--- Problem ---
Output only the lines of the entries that follow, starting at the one with "This screenshot has width=537, height=304." and running down to the one with "Task: Open the Home page in sidebar", both included and unchanged.

--- Data to use ---
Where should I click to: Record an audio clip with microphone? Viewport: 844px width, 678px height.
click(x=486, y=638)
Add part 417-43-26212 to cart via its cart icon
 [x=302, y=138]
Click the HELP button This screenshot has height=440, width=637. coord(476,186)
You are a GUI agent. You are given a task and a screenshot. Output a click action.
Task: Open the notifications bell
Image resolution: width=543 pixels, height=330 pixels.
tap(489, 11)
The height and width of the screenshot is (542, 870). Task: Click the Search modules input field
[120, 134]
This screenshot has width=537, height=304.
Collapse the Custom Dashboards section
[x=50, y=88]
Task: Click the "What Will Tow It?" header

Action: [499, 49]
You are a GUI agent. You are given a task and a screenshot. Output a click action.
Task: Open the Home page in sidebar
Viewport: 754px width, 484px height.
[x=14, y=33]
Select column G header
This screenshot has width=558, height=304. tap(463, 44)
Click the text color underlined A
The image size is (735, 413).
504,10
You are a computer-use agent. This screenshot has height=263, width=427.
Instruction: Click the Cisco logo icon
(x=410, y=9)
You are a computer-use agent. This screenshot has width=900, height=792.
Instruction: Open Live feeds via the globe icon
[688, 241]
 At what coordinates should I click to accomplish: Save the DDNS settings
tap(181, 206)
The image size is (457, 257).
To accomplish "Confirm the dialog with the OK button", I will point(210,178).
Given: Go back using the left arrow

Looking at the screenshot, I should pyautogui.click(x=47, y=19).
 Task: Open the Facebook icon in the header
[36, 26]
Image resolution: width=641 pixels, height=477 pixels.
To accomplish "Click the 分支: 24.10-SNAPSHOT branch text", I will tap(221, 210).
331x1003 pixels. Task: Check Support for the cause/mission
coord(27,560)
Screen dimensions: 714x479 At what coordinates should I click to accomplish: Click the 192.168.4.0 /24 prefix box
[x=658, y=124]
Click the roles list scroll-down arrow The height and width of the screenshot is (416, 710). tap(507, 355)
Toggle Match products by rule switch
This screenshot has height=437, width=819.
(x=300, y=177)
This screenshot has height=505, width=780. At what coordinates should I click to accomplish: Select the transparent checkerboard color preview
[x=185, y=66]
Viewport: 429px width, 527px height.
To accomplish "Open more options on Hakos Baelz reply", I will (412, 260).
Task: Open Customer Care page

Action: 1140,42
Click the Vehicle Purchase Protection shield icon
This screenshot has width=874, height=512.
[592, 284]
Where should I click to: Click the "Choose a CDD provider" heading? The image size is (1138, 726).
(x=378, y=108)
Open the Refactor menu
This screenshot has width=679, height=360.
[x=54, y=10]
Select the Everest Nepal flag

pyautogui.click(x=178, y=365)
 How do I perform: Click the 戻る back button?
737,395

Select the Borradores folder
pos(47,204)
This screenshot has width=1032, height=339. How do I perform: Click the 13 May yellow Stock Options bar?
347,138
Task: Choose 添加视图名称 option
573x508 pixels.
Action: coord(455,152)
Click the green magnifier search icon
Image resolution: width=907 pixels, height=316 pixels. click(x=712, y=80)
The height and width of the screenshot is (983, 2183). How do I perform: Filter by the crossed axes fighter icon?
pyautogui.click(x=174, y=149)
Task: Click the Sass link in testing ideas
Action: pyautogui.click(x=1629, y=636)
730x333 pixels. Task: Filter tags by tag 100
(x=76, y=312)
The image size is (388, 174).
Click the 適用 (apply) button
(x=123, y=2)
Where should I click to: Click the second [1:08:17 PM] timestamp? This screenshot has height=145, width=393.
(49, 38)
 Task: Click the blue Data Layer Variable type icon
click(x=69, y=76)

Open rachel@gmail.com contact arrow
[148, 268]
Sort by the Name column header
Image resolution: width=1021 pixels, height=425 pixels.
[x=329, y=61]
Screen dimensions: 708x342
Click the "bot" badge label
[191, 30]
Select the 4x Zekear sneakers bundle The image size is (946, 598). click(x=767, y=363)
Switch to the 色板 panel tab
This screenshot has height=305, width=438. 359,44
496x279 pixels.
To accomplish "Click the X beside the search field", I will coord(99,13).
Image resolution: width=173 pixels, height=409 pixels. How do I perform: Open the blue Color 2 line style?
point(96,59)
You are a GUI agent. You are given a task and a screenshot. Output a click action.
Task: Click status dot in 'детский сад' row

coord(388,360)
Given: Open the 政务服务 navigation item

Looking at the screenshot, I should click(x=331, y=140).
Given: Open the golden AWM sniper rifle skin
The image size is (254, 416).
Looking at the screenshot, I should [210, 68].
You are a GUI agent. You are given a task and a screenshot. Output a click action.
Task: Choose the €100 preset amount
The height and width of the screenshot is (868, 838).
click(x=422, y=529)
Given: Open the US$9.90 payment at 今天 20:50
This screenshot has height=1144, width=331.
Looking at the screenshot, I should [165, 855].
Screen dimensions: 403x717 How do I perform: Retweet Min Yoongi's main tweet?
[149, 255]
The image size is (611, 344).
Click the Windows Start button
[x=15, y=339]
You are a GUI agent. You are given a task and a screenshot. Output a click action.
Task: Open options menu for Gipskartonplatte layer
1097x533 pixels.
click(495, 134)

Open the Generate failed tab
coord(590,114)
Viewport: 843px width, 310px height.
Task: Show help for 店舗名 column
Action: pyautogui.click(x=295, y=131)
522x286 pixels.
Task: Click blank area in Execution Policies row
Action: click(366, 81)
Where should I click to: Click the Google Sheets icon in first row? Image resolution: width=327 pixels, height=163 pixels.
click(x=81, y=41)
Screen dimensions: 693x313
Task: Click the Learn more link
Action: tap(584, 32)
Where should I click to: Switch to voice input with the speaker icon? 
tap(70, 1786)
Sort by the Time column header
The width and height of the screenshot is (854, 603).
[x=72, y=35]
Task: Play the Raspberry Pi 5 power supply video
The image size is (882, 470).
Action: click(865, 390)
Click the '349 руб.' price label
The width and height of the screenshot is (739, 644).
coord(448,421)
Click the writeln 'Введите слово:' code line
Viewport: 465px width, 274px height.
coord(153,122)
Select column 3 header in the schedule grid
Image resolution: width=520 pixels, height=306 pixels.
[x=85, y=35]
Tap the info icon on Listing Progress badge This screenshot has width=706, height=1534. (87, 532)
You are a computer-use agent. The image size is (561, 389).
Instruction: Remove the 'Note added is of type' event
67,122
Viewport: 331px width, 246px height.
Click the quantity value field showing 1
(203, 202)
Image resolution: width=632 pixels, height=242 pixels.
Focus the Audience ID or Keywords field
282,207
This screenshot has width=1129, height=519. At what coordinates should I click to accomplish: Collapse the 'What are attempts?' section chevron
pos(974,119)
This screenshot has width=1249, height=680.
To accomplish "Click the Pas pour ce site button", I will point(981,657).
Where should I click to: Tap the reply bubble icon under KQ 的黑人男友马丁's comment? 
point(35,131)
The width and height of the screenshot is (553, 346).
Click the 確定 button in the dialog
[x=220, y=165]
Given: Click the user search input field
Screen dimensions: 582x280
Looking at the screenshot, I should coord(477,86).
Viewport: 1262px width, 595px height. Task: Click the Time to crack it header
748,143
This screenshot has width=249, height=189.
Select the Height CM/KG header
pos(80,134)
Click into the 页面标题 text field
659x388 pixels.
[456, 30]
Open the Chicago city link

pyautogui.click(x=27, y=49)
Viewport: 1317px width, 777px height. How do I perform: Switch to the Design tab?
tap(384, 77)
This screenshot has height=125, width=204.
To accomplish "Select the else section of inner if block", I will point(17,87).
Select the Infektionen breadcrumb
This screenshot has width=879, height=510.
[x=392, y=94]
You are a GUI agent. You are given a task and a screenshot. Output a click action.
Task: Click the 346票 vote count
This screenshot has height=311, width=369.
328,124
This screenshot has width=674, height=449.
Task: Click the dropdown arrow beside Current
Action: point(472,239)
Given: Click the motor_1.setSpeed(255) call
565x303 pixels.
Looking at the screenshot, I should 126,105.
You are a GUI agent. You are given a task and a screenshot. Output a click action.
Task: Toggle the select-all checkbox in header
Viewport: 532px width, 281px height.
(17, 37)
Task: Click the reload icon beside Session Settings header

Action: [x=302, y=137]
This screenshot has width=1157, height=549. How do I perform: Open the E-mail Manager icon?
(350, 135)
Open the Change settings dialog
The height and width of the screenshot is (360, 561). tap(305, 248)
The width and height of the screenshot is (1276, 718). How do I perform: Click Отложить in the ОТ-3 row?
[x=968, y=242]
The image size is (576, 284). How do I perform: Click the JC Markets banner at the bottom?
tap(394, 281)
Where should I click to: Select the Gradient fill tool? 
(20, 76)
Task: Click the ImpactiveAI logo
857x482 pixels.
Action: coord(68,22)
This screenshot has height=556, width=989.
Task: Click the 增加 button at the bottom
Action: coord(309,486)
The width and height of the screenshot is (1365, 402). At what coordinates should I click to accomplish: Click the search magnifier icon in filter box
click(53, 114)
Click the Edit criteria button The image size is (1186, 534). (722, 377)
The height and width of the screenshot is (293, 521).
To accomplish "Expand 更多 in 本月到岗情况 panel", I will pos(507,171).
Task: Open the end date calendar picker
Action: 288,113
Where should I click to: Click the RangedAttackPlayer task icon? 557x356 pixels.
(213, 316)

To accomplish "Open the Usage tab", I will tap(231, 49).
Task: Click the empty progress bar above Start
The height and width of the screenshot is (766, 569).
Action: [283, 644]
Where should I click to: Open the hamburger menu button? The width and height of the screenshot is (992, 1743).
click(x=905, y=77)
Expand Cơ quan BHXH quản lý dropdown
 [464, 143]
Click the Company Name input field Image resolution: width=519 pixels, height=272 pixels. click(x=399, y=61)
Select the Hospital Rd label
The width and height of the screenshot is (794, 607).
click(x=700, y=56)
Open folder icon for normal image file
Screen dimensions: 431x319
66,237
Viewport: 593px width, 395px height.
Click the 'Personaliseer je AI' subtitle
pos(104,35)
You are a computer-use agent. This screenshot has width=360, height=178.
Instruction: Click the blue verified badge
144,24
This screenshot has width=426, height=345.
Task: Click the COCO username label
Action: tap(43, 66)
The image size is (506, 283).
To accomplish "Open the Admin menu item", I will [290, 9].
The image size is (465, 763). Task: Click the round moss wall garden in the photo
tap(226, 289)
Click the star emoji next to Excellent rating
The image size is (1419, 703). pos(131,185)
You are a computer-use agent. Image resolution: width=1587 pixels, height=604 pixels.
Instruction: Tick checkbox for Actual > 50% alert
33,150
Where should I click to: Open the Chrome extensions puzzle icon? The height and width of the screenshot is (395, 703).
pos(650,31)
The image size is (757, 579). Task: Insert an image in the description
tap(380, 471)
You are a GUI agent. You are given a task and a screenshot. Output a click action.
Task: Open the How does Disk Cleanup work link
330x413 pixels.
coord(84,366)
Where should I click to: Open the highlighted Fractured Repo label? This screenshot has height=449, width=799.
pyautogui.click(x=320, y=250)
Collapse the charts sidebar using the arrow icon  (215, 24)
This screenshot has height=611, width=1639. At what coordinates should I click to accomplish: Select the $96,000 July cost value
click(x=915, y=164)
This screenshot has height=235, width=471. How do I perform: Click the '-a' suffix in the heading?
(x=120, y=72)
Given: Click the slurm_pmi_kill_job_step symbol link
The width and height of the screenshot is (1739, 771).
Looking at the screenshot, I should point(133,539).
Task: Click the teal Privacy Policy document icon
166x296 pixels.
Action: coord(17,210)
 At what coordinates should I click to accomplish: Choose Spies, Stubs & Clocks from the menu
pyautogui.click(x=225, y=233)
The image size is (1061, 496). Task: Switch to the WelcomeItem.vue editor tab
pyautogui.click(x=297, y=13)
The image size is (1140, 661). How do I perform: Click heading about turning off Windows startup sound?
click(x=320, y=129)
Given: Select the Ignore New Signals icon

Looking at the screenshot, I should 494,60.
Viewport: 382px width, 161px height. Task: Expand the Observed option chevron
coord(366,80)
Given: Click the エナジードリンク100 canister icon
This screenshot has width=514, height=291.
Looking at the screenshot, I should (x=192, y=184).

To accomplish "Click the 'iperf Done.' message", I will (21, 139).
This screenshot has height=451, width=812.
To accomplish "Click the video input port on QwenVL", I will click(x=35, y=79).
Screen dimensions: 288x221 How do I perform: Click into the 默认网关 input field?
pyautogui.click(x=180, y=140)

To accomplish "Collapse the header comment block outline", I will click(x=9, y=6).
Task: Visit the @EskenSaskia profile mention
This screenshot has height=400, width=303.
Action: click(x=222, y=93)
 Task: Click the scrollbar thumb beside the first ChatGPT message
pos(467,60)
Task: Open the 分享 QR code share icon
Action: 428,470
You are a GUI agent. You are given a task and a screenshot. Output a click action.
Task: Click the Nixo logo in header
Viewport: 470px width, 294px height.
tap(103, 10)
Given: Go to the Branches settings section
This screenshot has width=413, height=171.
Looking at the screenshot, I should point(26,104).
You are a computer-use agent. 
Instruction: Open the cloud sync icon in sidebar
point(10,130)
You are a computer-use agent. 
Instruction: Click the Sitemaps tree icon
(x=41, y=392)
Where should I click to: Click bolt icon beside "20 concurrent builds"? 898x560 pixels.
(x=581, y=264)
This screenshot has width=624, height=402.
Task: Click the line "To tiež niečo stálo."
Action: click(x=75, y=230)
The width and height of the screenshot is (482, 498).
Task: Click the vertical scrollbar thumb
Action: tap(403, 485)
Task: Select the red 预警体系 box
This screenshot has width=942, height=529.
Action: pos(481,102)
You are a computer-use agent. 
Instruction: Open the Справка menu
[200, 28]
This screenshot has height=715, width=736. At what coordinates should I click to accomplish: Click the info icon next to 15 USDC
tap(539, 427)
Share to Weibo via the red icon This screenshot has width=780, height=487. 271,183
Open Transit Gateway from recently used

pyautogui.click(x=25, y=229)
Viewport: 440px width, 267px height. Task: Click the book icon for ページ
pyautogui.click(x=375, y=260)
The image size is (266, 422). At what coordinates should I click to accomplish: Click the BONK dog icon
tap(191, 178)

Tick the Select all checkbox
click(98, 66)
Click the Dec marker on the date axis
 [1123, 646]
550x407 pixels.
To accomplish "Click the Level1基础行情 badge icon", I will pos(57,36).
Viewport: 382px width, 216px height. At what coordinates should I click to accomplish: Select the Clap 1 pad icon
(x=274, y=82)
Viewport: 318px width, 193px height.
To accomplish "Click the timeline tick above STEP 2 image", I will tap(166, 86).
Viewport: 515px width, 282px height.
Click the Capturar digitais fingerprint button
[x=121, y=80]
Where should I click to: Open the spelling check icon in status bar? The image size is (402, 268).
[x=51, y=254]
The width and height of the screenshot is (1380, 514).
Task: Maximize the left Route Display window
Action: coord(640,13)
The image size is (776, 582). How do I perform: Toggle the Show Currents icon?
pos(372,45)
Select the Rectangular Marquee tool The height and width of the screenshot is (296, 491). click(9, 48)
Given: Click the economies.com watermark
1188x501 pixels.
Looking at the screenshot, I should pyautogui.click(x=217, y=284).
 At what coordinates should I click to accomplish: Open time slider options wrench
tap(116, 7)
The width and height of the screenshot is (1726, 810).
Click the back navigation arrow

--- Reply ---
This screenshot has width=537, height=304.
Collapse the Custom Dashboards section
[x=50, y=88]
Task: Click the "What Will Tow It?" header

Action: [499, 49]
You are a GUI agent. You are given a task and a screenshot. Output a click action.
Task: Open the Home page in sidebar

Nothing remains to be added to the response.